- **Provided passage**

________________

The Newnan Times-Herald

Local

Authority won't test sewage for COVID-19


  • By Sarah Fay Campbell
  • |
  • Aug. 10, 2020 - 1:53 PM

Donate To Support Local Journalism.

Please consider making a donation so we can continue to bring you the latest news and information on COVID-19 in our community.

Donate Now
Authority won't test sewage for COVID-19

Sarah Fay Campbell / The Newnan Times-Herald

Coweta Water and Sewerage Authority COO Rick Jones discusses what he learned about testing raw sewage for COVID-19.

The Coweta County Water and Sewerage Authority won’t be testing incoming wastewater for COVID-19.

Testing “influent” – raw sewage as it comes into a sewer plant – for traces of COVID-19 has been done in some areas and is seen as a way to track community spread of the disease. It can also give researchers an idea of numbers of asymptomatic cases.

Those infected with COVID-19 begin to shed the virus in their stool before they show symptoms, according to research.

Yosemite National Park has used wastewater testing and has been able to roughly track the number of COVID-19-positive visitors to the park over time, according to The Guardian.

In late June, a Massachusetts water authority hired a company to test sewage three times a week at a plant that serves Boston and several metro-Boston towns, according to MassLive.com.

Coweta Water and Sewerage Authority COO Rick Jones discussed the issue at this week’s authority meeting.

At the July meeting, Jones was asked to look into testing at the authority’s sewer plants. The authority serves primarily industrial customers through the Shenandoah Wastewater Treatment Plant. Smaller wastewater treatment systems serve the Arnco and Sargent communities.

Jones said that Europe seems to be doing more of the wastewater testing than anywhere else. However, testing wastewater for pathogens isn’t a new thing in Europe. The testing in Boston will last for six months, Jones said.

He said he doesn’t know of any system locally that is doing testing. A company sells testing kits, which are quite affordable – just $25. However, “some of the equipment that you need to do that, you’re looking at $20,000 to $40,000,” Jones said.

The idea of testing is to get a representative sample of what is going on in the community, Jones said. But because the authority only has 2,100 sewer customers, and the majority of the wastewater is from industrial and commercial users, testing wouldn’t provide a representative sample.

Jones said that treatment plant staff are very aware of the fact that the influent likely has COVID-19 in it. He said the authority has pushed personal protective equipment for plant staff well before the pandemic.

Jones said that he feels certain “if we tested for it, we would find it.”

He said the reports he has seen shows wastewater testing is a leading indicator of outbreaks.

Jones said that while the virus is found in the raw wastewater, there has not been any case reported of the virus being found in the treated wastewater.

“They are testing for that as well,” he said. “Which says that the process itself is killing the virus in the treatment process.”

Newnan Utilities was contacted to see if the organization has considered any testing at its sewer plants, which serve a larger number of residential customers. Brandon Lovett of Newnan Utilities said it was not something he had considered, but he would contact the Department of Public Health to see if the test results would be useful from a public health perspective. Lovett said Friday that public health officials told him sewage testing is not something that they are considering at this time.

________________

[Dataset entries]
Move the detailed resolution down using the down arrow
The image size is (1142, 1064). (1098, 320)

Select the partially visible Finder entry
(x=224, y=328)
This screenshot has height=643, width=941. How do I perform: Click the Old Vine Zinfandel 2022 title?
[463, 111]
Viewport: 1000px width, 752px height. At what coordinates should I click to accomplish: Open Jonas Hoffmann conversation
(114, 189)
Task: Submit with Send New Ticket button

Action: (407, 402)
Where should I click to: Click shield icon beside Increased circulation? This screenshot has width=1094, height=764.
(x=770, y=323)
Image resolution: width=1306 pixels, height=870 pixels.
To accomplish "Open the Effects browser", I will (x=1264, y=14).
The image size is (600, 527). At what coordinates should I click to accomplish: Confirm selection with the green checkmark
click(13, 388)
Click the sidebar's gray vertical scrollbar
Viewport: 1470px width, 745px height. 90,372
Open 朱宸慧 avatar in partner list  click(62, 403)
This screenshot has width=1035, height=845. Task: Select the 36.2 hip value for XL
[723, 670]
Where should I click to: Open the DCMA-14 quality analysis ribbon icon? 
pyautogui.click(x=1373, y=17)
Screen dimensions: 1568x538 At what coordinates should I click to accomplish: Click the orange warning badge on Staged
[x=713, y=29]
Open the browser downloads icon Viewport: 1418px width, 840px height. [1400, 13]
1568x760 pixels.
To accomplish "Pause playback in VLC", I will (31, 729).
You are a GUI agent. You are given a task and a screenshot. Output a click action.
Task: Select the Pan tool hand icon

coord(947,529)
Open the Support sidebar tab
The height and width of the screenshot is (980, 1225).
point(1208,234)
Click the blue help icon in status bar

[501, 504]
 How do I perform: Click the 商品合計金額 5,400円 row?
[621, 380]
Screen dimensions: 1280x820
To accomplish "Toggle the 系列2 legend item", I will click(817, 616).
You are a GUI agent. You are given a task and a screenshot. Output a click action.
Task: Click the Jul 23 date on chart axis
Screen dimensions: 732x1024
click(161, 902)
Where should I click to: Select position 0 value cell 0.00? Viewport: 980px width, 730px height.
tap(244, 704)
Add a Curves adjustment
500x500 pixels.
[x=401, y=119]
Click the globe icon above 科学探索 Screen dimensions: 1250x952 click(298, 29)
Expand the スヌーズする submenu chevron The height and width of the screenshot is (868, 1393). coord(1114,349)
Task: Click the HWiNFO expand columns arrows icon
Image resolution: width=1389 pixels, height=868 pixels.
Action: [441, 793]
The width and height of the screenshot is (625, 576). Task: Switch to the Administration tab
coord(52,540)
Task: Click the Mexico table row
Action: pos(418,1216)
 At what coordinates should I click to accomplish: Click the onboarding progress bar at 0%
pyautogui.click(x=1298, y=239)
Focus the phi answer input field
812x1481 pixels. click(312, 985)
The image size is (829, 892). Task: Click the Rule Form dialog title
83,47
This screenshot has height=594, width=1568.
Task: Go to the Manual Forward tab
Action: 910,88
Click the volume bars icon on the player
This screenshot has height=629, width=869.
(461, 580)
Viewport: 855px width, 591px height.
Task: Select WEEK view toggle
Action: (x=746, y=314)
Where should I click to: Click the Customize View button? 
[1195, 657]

________________

- **Aim of the task**
According to the article on sewage testing, how many sewer customers does the Coweta County Water and Sewerage Authority have? The listing is not needed for this exercise.

- **Reply to the task**
2,100